The new tax would be payable by someone with zero equity in their house, no savings and an over draft. It is tax on capital you do not have as they make no allowance for mortgage debt. Those who bought recently for £2.1m say will have paid 7% stamp duty too (£147k) so instead of saying wow you having given the state so much in income tax of nearly 50% and then out of that taxed income £147k in stamp duty thanks - they say you are evil and rich (even though you have no spare money and your mortgage debt could exceed the house value) and we will tax you yet again with an annual wealth tax chargeable only on those who put their all into housing a family rather than rich play boys who don't stick around to see or form families.
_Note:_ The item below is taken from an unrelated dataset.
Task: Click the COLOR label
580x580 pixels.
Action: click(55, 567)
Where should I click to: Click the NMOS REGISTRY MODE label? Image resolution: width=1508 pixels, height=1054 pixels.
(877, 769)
scousadelic · 03/10/2014 21:52

People who own these homes have probably gained a huge amount in equity purely by being there. I do not feel sympathy for people being taxed on unearned assets

coffeeinbed · 03/10/2014 21:54

They haven't earned anything unless they sell.
All the equity is just on paper.

And they will have to pay it if they simply want to stay in a family home they paid for.

MaryWestmacott · 03/10/2014 21:56

I must ask, if we want to tax 'unearned wealth' - why don't lotto winners get taxed on their winnings? Lottery winners in most other countries have to pay tax on that. If you get a £3m bankers bonus, we take more than half of it in income tax and NI, yet if you win £3m you get to keep the lot.

You might argue that a banker hasn't worker harder than someone on NMW for their money, but you know what, they've worked a shed load more than someone who just said "and a ticket for tonight's draw" when buying something in their corner shop.

It's £77m tonight, if someone in the UK gets that, they will keep the £77m, how is that fair? It's the only way you get a large lump sum in this country and the tax man leaves you alone. Yes the ticket has been taxed, but if you buy a new frock, part of that price includes VAT, the shop owner still has to pay tax on their profits, they can't argue tht money's already been taxed the once already.